The extension is a kitchen/3rd bedroom so although it will be a big project then worst of it is over (bathrooms, kitchens etc) so it will not really effect the living space until we knock through.
I am aware that contact can be arduous but we are self employed and I intend to take time out of the business to focus on the foster care responsibilities.

OP posts:
BrickHare · 15/06/2025 22:55

The fostering agency won’t care what she says? I mean they are many fostering places how does she know which one you are with? Stupid. The boy is 18 next month and classed as an adult. So you don’t have to legally provide a place for him. No issue the mother is being an idiot.

Allypallypea · 15/06/2025 22:55

Rainbowqueeen · 15/06/2025 22:48

From what you have said in your OP there seems to be the very real possibility that DSS will be living with you at some point due to conflict with his mum.

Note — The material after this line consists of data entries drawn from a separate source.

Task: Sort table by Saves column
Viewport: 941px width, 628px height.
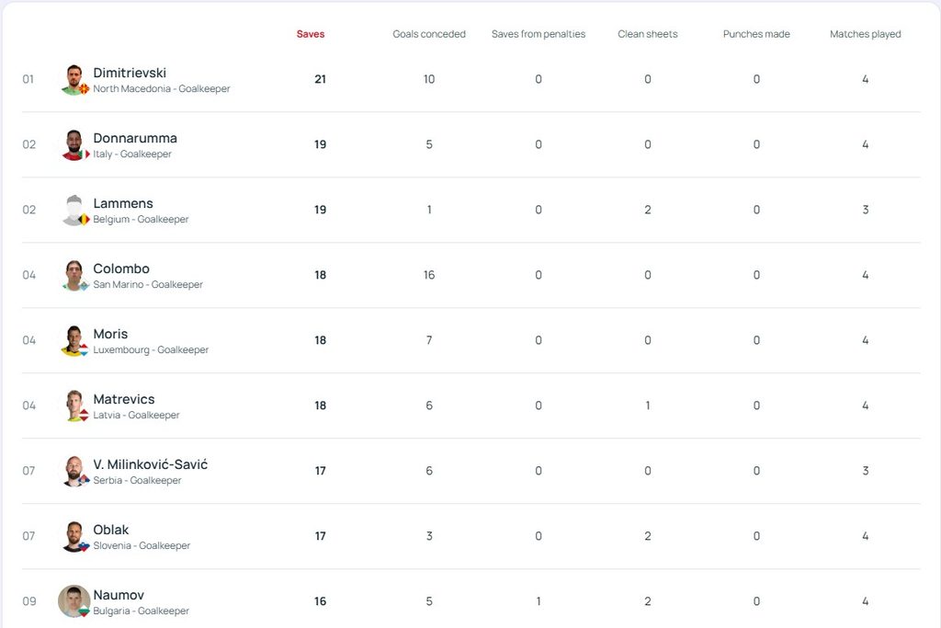Action: click(311, 34)
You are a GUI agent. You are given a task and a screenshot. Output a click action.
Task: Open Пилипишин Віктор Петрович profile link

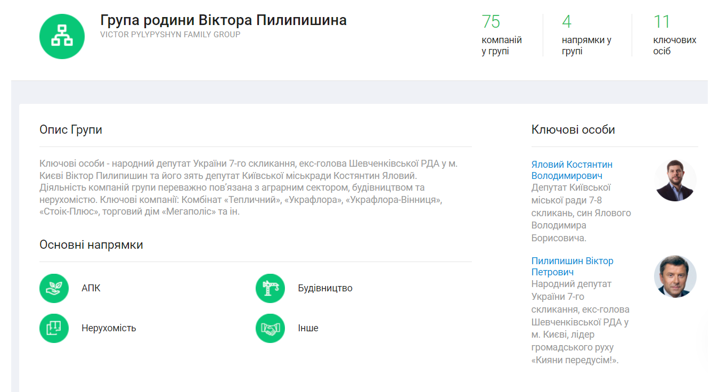pos(572,266)
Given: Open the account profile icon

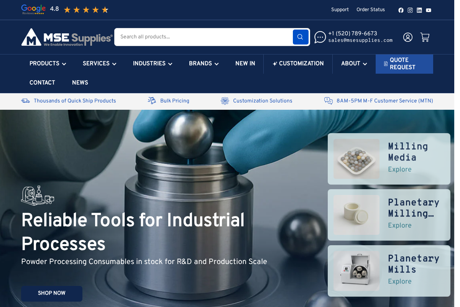Looking at the screenshot, I should click(x=407, y=37).
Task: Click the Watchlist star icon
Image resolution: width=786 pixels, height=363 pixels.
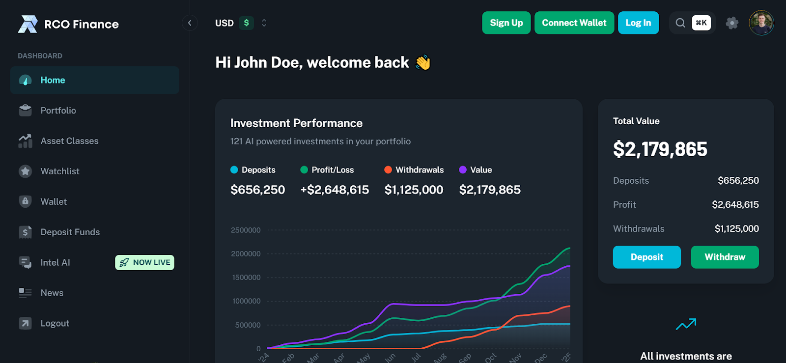Action: click(25, 171)
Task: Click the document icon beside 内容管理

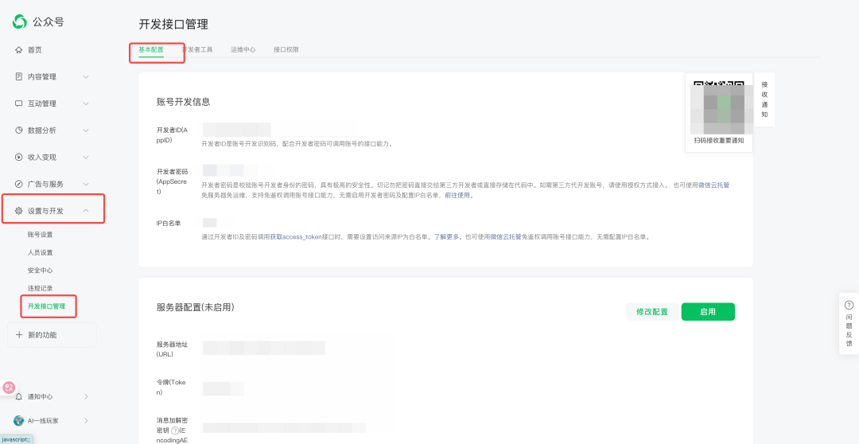Action: coord(19,77)
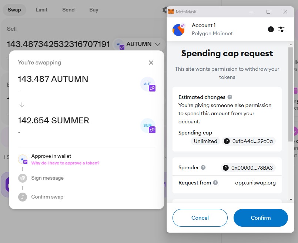The height and width of the screenshot is (243, 298).
Task: Close the You're swapping dialog
Action: pos(151,63)
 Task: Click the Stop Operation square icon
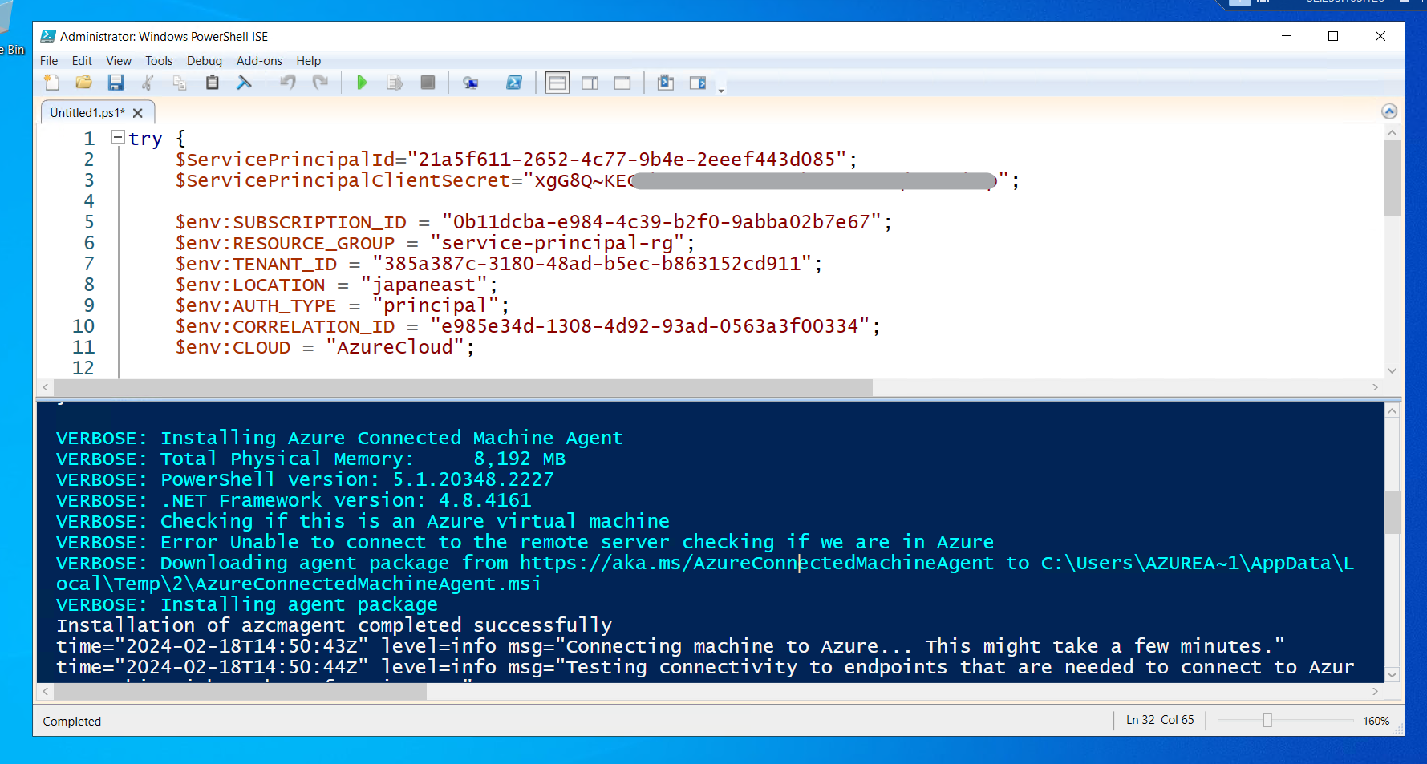click(x=428, y=83)
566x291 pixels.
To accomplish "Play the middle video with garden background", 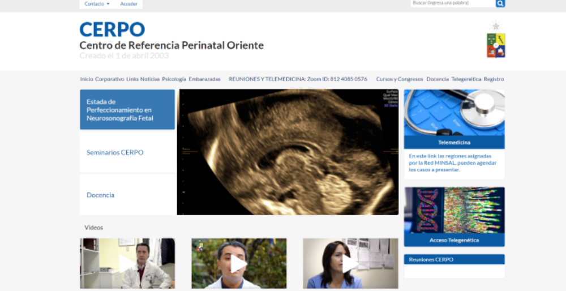I will (x=239, y=263).
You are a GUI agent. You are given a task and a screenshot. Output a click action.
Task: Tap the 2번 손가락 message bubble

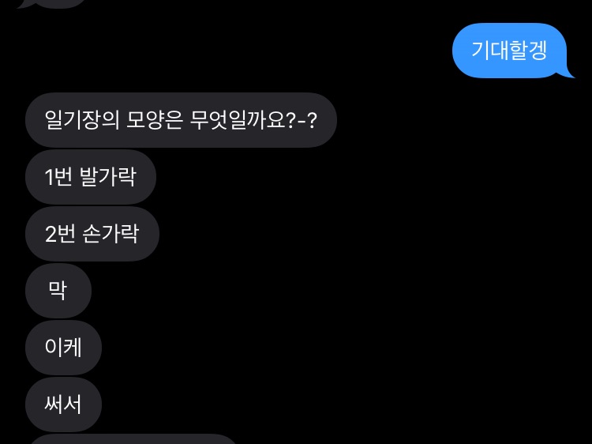pyautogui.click(x=92, y=234)
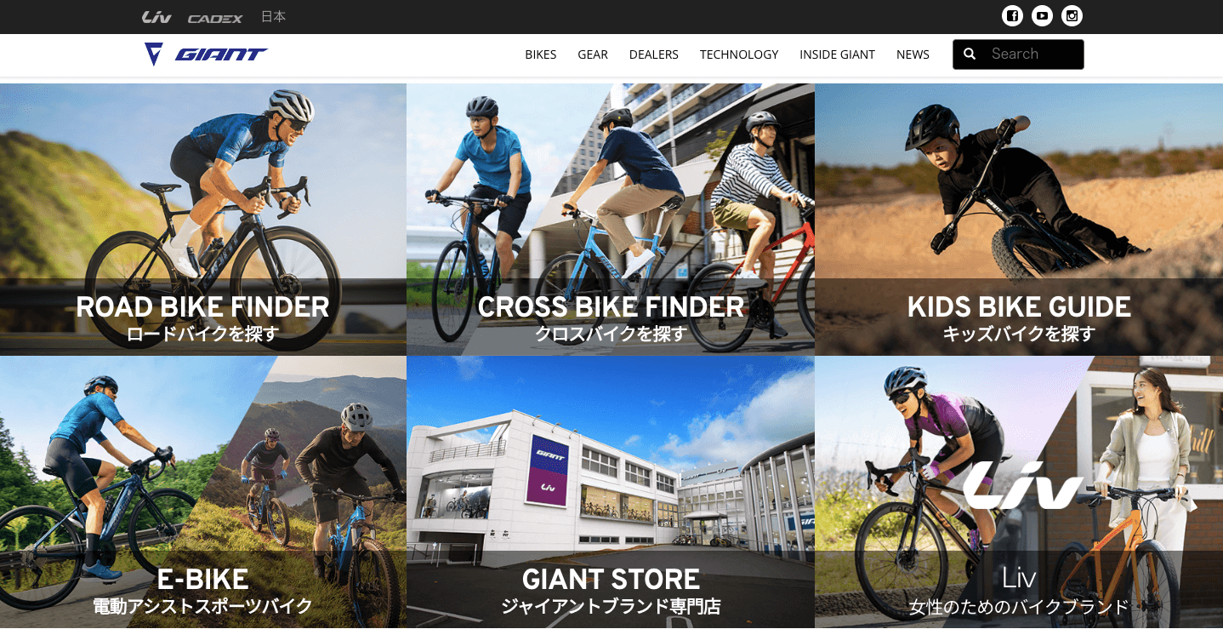Go to the NEWS page

tap(913, 54)
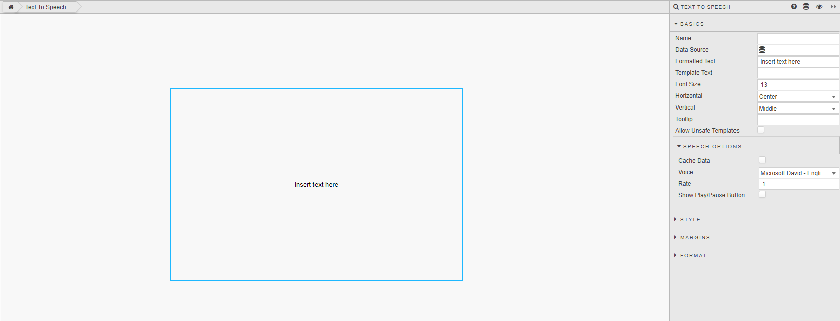Open the Voice selection dropdown
This screenshot has height=321, width=840.
pyautogui.click(x=799, y=173)
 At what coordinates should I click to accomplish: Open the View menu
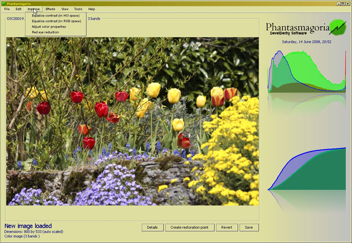tap(65, 9)
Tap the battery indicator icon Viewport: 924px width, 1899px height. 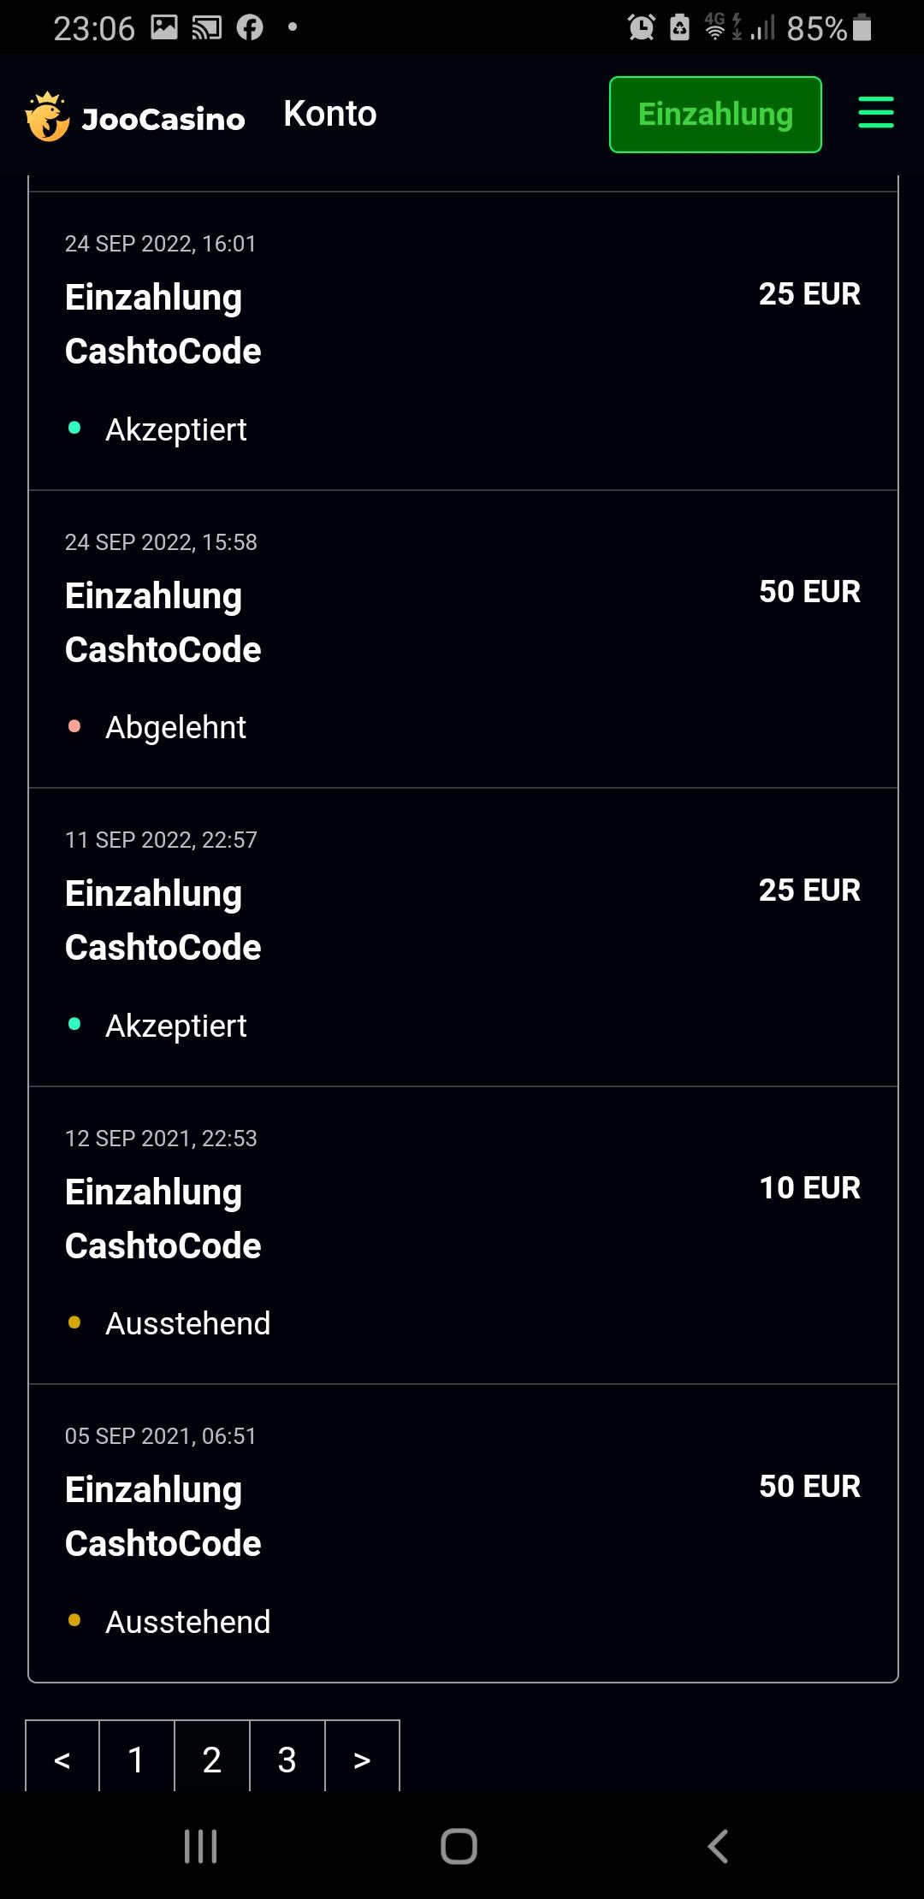[862, 28]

Can you change the access to the bathroom so you do not have to go through the box room and give him either that room or the other room. I agree that the fostering board may not be comfortable with him on the sofa in the lounge. You are clearly very committed to fostering and I think you should arrange the living conditions to give yourselves the best chance of being accepted. If he wants the bigger room then perhaps you might have to foster babies only until DSS is older and earning enough to have his own home.

He wants the sofa 😂😂

OP posts:
Mirabai · 15/06/2025 23:12

He’s just being nice OP. No-one really wants to sleep on a sofa.

POTC · 15/06/2025 23:17

@Allypallypea my parent literally walked out on 4 of us and was still allowed to foster and adopt 10 years later so you've got no issues.
You will need to have both children dbs checked as part of the process though, anyone over the age of 16 in the home has to be.

NewGoldFox · 15/06/2025 23:20

Sounds like you’re doing a great job of whittling step son out of your life.
You have two empty bedrooms but won’t set him up in one with a tv of his own?
He gets to sofa surf so you can foster?
Shame on his father for going along with this exclusionary behaviour.